Girl with Flame Hair

Last week’s Let’s Face It lesson was taken by Iris Fritschi-Cussens.  One of the things I really like about Iris’ lessons is that she approaches art in a way that enables one to take either a more painterly or a more illustrative approach and to find a way to mesh the methodology she demonstrates with one’s own style.  It seems to me to be an extension of her attitude that each of us should accept where we are with our skill level and style and embrace and develop that instead of crippling our creativity with unrealistic expectations, to just experience the joy of creativity and not be concerned with a wider audience.

The idea behind this lesson was to playfully create an interesting background and then paint a 3/4 facing portrait on top of it.  I decided, however, to twist the idea a bit and to make the background become part of the foreground: all my painting, spatter and mark-making in the background was painted around to form the negative shapes of the clothing, the hair, and the irises of the eyes.  I quite like the effect and might continue to explore this approach to negative space painting.  The face I am less happy with.  I seem to be prone to drawing my figures with a strong jawline and heavy chin.  Of course, Rossetti did likewise so perhaps I should not worry too much about drawing and painting more delicate features.  I think she has a bit of a 1930s vibe to her.  Still, I think I did a better job with Iris’ previous lesson.  What I have enjoyed with both lessons is using the Stabilo All pencil to create a dark but smudgy outline.  I think that helps me merge painting with my illustrative style of drawing, makes the paintings more “me”.

Week 12 - Three Quarter Portrait over Background


Emerging from the Background

This week has not been a great art week for me.  It has been a busy week and I have had one of my kids at home sick for two days.  I have been too busy bleaching and disinfecting for the muse to visit me and my mojo has fled.  Coinciding with this episode of artistic cack-handedness, both the art courses this week presented me with techniques I found very difficult.  Maybe this week’s creative trough will lead me to an artistic peak next week.

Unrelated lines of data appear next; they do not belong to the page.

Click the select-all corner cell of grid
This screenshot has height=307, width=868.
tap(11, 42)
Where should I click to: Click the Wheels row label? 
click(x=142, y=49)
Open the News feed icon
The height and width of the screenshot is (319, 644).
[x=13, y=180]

This week’s Let’s Face It lesson was taken by Juna Biagioni and was essentially about gradually pulling a face out of a background layer using very loose brush marks.  I managed to start off with loose marks, moving the brush from my elbow rather than from my wrist, but in the final layers I tightened up too much.  I should have re-sketched the facial features and proportions between layers as I once more ended up painting a face with a long nose, large chin, and heavy jaw line whereas the proportions I had originally sketched were much rounder and more petite.  I guess everything gradually drifted south as I added each layer  I also failed entirely to achieve the softness that Biagioni’s art work demonstrates.

I will add that the piece is much warmer than it appears in the photo.  What looks very pale in the photo is actually a warm flesh tone in real life.  However, since my DSLR broke and I have not yet plumped up the courage to attempt a repair, I am having to make do with my phone’s camera.